Ihr Milieu, das je nach Region aus Ex-WählerInnen aller Bundestagsparteien und aus NichtwählerInnen besteht, existiert mit seinen spezifischen Problemen und seinen politischen Hoffnungen jedoch unabhängig vom Entwicklungsprozess der jungen Partei. Mehr noch, dieses Milieu wächst.

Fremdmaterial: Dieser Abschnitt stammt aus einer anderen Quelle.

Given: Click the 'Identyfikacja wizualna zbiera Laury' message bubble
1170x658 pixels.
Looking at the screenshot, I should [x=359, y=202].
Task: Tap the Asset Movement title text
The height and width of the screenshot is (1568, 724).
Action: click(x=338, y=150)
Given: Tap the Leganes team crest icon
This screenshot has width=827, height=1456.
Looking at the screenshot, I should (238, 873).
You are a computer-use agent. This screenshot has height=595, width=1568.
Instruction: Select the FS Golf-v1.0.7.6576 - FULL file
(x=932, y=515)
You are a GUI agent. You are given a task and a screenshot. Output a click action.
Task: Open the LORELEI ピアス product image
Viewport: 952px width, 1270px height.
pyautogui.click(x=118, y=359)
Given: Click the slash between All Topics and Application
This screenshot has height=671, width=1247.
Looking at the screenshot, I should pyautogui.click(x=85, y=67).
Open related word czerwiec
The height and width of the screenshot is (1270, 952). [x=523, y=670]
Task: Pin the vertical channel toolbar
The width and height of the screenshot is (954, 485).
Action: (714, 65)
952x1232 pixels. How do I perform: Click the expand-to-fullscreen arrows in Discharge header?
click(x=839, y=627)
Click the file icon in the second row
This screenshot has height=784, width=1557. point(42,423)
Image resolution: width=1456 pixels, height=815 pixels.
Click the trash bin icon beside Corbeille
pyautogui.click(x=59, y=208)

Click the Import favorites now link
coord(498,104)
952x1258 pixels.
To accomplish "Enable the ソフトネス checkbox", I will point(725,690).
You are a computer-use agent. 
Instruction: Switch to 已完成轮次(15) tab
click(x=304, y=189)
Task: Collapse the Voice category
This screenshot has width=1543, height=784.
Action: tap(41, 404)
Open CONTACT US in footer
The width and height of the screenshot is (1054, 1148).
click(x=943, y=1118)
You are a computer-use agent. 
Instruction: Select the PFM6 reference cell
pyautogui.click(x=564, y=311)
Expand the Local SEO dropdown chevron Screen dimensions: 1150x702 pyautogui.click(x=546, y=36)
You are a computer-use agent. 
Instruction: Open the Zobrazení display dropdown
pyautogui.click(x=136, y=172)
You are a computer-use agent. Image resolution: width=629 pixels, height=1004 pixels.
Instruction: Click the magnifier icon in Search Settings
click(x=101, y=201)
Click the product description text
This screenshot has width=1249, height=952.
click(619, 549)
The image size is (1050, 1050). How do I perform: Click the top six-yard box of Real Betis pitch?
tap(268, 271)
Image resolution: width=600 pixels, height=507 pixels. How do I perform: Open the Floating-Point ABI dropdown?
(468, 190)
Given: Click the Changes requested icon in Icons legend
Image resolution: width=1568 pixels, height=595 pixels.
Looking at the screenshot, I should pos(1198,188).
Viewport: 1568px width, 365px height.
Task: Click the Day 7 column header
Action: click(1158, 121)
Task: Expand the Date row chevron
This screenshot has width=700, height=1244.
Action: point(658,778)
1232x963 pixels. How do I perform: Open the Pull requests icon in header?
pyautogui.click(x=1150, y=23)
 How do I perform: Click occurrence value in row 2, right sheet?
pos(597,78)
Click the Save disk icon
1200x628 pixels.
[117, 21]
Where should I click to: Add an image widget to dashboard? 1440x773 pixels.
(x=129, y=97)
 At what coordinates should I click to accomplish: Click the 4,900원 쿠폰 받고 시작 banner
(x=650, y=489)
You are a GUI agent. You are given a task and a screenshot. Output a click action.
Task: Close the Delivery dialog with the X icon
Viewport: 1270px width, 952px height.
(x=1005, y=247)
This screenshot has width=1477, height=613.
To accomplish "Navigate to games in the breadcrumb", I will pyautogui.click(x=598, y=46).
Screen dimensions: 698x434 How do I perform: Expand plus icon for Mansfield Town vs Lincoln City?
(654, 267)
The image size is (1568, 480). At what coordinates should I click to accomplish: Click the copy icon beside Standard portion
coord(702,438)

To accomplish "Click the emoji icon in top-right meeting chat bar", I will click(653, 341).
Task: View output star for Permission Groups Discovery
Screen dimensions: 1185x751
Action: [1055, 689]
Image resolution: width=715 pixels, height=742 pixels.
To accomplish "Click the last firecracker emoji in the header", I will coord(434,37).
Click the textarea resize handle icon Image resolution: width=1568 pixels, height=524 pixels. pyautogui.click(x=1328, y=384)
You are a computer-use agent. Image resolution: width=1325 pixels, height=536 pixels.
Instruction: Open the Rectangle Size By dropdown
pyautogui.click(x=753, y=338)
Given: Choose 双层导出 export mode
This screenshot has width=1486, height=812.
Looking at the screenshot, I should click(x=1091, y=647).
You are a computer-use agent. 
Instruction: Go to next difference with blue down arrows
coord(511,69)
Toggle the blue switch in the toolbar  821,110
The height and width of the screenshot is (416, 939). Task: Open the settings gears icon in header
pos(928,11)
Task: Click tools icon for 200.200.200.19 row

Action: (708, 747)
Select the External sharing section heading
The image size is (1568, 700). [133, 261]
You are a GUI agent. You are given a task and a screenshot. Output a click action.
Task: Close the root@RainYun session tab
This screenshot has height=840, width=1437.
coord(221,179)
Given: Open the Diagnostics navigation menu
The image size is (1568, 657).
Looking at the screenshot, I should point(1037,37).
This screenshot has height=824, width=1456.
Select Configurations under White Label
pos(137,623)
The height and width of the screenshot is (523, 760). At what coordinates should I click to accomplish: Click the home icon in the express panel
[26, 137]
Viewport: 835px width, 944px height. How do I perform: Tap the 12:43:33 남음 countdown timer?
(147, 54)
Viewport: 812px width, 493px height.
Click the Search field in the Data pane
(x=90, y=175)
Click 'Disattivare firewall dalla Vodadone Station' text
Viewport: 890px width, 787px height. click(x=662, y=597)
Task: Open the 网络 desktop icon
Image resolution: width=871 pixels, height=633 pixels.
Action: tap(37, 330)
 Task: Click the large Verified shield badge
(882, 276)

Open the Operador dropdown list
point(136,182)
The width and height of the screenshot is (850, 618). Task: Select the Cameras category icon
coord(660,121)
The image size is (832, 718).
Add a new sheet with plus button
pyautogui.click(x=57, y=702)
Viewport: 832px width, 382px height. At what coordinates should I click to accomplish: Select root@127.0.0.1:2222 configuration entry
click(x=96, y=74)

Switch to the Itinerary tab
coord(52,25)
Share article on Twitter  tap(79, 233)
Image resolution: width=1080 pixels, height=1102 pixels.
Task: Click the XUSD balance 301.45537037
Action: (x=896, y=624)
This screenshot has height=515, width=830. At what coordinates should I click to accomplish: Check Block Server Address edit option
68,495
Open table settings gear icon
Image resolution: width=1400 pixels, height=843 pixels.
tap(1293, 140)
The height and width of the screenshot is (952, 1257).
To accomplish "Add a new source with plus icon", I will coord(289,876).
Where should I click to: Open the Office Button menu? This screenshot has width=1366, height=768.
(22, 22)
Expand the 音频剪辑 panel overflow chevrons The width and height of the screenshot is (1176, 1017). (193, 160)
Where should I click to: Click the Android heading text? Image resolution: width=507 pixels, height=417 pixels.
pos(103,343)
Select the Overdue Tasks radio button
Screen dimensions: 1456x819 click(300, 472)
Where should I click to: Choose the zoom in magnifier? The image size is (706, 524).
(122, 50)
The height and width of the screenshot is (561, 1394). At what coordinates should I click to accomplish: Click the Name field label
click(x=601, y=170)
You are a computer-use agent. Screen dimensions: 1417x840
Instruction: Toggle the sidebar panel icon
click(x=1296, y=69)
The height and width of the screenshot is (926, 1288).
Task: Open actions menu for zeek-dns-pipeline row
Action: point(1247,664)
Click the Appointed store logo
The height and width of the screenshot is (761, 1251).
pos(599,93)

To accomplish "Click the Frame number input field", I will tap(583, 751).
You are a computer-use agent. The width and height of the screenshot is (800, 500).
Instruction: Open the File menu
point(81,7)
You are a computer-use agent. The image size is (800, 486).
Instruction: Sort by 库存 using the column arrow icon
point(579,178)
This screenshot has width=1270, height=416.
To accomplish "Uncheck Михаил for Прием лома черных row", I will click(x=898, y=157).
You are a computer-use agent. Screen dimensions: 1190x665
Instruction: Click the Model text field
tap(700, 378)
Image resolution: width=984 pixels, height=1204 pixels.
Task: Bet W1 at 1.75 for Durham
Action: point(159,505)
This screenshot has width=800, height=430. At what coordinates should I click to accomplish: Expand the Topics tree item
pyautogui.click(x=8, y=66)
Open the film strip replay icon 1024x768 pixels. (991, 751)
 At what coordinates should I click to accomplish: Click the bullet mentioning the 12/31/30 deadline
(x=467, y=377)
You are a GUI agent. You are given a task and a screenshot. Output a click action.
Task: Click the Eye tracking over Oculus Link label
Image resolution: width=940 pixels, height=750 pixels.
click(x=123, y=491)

Es gilt also, gerade die Lebensentwürfe jüngerer Menschen, ihre Kommunikationswege und die Heterogenität unserer sich ausdifferenzierenden Gesellschaft stärker als bisher wahrzunehmen. Die Debatte über ein Grundeinkommen (in welcher Ausprägung auch immer) steht dabei für die Sehnsucht nach einem sozial abgesicherten, und damit selbst bestimmteren Leben. Es ist für viele in den vielfältigen prekären Milieus unserer Gesellschaft außerhalb der schmelzenden Kernbelegschaften eine reale Hoffnung auf Emanzipation und das Synonym für eine neue soziale Idee der Inklusion. DIE LINKE hat den Piraten das Wissen voraus, dass eine soziale Grundsicherung, die diesen Namen auch verdient, sowie eine Rückgewinnung des Öffentlichen im Sinne von Zugang und Teilhabe für alle ohne einen Kampf um Umverteilung gesellschaftlichen Reichtums nicht zu haben ist. Die Piraten und ihr Umfeld sind kein monolithischer Block, sondern ein recht fragiles Milieu aus vernetzten Individuen. Darunter sind sehr viele, die eine gerechte Gesellschaft, die keinen zurücklässt, zum Leitbild ihres politischen Handelns machen. DIE LINKE sollte um sie werben.